AIM: Turn each line of the listing into a JSON list of strings, one string per line, leaving out blank lines.

BEGIN

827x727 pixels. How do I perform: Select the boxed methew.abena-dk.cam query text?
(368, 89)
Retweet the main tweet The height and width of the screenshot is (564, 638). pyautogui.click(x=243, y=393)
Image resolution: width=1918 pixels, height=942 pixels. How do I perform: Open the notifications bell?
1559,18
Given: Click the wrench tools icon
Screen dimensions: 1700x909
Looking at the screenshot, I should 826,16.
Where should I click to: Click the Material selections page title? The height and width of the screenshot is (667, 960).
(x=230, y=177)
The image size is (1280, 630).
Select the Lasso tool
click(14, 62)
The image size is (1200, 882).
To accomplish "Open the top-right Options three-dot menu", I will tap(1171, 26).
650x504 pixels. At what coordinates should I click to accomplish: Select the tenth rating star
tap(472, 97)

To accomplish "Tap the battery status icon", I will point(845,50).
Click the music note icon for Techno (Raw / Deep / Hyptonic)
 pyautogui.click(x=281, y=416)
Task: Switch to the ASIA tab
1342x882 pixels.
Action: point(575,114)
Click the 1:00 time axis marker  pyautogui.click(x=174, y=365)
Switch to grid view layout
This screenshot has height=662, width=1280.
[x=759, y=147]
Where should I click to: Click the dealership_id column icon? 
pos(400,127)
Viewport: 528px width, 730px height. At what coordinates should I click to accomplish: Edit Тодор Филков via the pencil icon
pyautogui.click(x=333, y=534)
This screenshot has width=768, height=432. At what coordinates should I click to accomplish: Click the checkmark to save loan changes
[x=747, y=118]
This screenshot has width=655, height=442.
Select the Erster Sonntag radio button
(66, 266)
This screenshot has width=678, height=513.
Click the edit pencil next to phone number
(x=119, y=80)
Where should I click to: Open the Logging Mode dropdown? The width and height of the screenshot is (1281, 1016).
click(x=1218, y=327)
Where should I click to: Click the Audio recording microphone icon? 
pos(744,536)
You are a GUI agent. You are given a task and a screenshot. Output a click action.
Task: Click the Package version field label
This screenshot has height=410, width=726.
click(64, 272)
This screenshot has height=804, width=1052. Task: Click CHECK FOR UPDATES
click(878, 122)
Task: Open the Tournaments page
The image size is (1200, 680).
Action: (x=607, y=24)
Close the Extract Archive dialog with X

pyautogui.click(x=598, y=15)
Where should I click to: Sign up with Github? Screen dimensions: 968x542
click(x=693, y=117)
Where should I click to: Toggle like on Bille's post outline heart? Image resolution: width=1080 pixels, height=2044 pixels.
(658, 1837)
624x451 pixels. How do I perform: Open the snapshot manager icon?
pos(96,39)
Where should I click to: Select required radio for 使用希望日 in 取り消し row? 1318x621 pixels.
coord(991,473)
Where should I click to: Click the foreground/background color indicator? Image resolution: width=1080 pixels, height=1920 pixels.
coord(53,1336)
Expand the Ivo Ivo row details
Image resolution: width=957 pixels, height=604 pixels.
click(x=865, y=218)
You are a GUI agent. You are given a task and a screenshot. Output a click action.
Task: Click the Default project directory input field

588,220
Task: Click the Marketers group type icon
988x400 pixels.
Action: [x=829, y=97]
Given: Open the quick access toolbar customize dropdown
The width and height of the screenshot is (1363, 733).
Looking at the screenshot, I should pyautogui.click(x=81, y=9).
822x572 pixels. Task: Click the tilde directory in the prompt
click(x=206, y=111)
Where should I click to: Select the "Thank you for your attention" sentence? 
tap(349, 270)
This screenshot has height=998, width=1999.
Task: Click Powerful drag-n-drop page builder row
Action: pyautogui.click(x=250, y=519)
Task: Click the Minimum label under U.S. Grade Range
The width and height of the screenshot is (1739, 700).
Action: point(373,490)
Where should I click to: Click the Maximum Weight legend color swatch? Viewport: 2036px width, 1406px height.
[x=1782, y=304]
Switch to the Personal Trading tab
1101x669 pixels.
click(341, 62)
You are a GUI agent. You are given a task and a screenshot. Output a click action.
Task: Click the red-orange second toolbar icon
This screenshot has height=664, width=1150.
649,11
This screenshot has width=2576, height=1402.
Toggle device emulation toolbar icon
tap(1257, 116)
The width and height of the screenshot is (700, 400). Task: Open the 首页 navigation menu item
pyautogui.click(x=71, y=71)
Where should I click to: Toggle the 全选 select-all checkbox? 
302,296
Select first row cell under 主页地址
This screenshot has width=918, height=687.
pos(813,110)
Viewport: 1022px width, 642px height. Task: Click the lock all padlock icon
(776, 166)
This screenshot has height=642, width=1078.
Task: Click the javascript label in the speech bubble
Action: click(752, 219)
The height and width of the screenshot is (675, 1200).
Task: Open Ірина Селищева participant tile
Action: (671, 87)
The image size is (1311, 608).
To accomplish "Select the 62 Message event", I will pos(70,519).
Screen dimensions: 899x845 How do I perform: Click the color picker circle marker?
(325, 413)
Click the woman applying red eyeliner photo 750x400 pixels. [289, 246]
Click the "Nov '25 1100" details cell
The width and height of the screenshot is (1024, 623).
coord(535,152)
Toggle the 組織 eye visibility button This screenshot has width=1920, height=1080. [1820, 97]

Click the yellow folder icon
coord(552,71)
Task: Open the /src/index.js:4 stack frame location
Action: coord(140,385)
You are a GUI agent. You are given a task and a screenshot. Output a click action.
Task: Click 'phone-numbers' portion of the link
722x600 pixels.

END

ANSWER TO THE EXERCISE:
[
  "827x727 pixels. How do I perform: Select the boxed methew.abena-dk.cam query text?",
  "(368, 89)",
  "Retweet the main tweet The height and width of the screenshot is (564, 638). pyautogui.click(x=243, y=393)",
  "Image resolution: width=1918 pixels, height=942 pixels. How do I perform: Open the notifications bell?",
  "1559,18",
  "Given: Click the wrench tools icon",
  "Screen dimensions: 1700x909",
  "Looking at the screenshot, I should 826,16.",
  "Where should I click to: Click the Material selections page title? The height and width of the screenshot is (667, 960).",
  "(x=230, y=177)",
  "The image size is (1280, 630).",
  "Select the Lasso tool",
  "click(14, 62)",
  "The image size is (1200, 882).",
  "To accomplish \"Open the top-right Options three-dot menu\", I will tap(1171, 26).",
  "650x504 pixels. At what coordinates should I click to accomplish: Select the tenth rating star",
  "tap(472, 97)",
  "To accomplish \"Tap the battery status icon\", I will point(845,50).",
  "Click the music note icon for Techno (Raw / Deep / Hyptonic)",
  " pyautogui.click(x=281, y=416)",
  "Task: Switch to the ASIA tab",
  "1342x882 pixels.",
  "Action: point(575,114)",
  "Click the 1:00 time axis marker  pyautogui.click(x=174, y=365)",
  "Switch to grid view layout",
  "This screenshot has height=662, width=1280.",
  "[x=759, y=147]",
  "Where should I click to: Click the dealership_id column icon? ",
  "pos(400,127)",
  "Viewport: 528px width, 730px height. At what coordinates should I click to accomplish: Edit Тодор Филков via the pencil icon",
  "pyautogui.click(x=333, y=534)",
  "This screenshot has width=768, height=432. At what coordinates should I click to accomplish: Click the checkmark to save loan changes",
  "[x=747, y=118]",
  "This screenshot has width=655, height=442.",
  "Select the Erster Sonntag radio button",
  "(66, 266)",
  "This screenshot has width=678, height=513.",
  "Click the edit pencil next to phone number",
  "(x=119, y=80)",
  "Where should I click to: Open the Logging Mode dropdown? The width and height of the screenshot is (1281, 1016).",
  "click(x=1218, y=327)",
  "Where should I click to: Click the Audio recording microphone icon? ",
  "pos(744,536)",
  "You are a GUI agent. You are given a task and a screenshot. Output a click action.",
  "Task: Click the Package version field label",
  "This screenshot has height=410, width=726.",
  "click(64, 272)",
  "This screenshot has height=804, width=1052. Task: Click CHECK FOR UPDATES",
  "click(878, 122)",
  "Task: Open the Tournaments page",
  "The image size is (1200, 680).",
  "Action: (x=607, y=24)",
  "Close the Extract Archive dialog with X",
  "pyautogui.click(x=598, y=15)",
  "Where should I click to: Sign up with Github? Screen dimensions: 968x542",
  "click(x=693, y=117)",
  "Where should I click to: Toggle like on Bille's post outline heart? Image resolution: width=1080 pixels, height=2044 pixels.",
  "(658, 1837)",
  "624x451 pixels. How do I perform: Open the snapshot manager icon?",
  "pos(96,39)",
  "Where should I click to: Select required radio for 使用希望日 in 取り消し row? 1318x621 pixels.",
  "coord(991,473)",
  "Where should I click to: Click the foreground/background color indicator? Image resolution: width=1080 pixels, height=1920 pixels.",
  "coord(53,1336)",
  "Expand the Ivo Ivo row details",
  "Image resolution: width=957 pixels, height=604 pixels.",
  "click(x=865, y=218)",
  "You are a GUI agent. You are given a task and a screenshot. Output a click action.",
  "Task: Click the Default project directory input field",
  "588,220",
  "Task: Click the Marketers group type icon",
  "988x400 pixels.",
  "Action: [x=829, y=97]",
  "Given: Open the quick access toolbar customize dropdown",
  "The width and height of the screenshot is (1363, 733).",
  "Looking at the screenshot, I should pyautogui.click(x=81, y=9).",
  "822x572 pixels. Task: Click the tilde directory in the prompt",
  "click(x=206, y=111)",
  "Where should I click to: Select the \"Thank you for your attention\" sentence? ",
  "tap(349, 270)",
  "This screenshot has height=998, width=1999.",
  "Task: Click Powerful drag-n-drop page builder row",
  "Action: pyautogui.click(x=250, y=519)",
  "Task: Click the Minimum label under U.S. Grade Range",
  "The width and height of the screenshot is (1739, 700).",
  "Action: point(373,490)",
  "Where should I click to: Click the Maximum Weight legend color swatch? Viewport: 2036px width, 1406px height.",
  "[x=1782, y=304]",
  "Switch to the Personal Trading tab",
  "1101x669 pixels.",
  "click(341, 62)",
  "You are a GUI agent. You are given a task and a screenshot. Output a click action.",
  "Task: Click the red-orange second toolbar icon",
  "This screenshot has height=664, width=1150.",
  "649,11",
  "This screenshot has width=2576, height=1402.",
  "Toggle device emulation toolbar icon",
  "tap(1257, 116)",
  "The width and height of the screenshot is (700, 400). Task: Open the 首页 navigation menu item",
  "pyautogui.click(x=71, y=71)",
  "Where should I click to: Toggle the 全选 select-all checkbox? ",
  "302,296",
  "Select first row cell under 主页地址",
  "This screenshot has width=918, height=687.",
  "pos(813,110)",
  "Viewport: 1022px width, 642px height. Task: Click the lock all padlock icon",
  "(776, 166)",
  "This screenshot has height=642, width=1078.",
  "Task: Click the javascript label in the speech bubble",
  "Action: click(752, 219)",
  "The height and width of the screenshot is (675, 1200).",
  "Task: Open Ірина Селищева participant tile",
  "Action: (671, 87)",
  "The image size is (1311, 608).",
  "To accomplish \"Select the 62 Message event\", I will pos(70,519).",
  "Screen dimensions: 899x845 How do I perform: Click the color picker circle marker?",
  "(325, 413)",
  "Click the woman applying red eyeliner photo 750x400 pixels. [289, 246]",
  "Click the \"Nov '25 1100\" details cell",
  "The width and height of the screenshot is (1024, 623).",
  "coord(535,152)",
  "Toggle the 組織 eye visibility button This screenshot has width=1920, height=1080. [1820, 97]",
  "Click the yellow folder icon",
  "coord(552,71)",
  "Task: Open the /src/index.js:4 stack frame location",
  "Action: coord(140,385)",
  "You are a GUI agent. You are given a task and a screenshot. Output a click action.",
  "Task: Click 'phone-numbers' portion of the link",
  "722x600 pixels."
]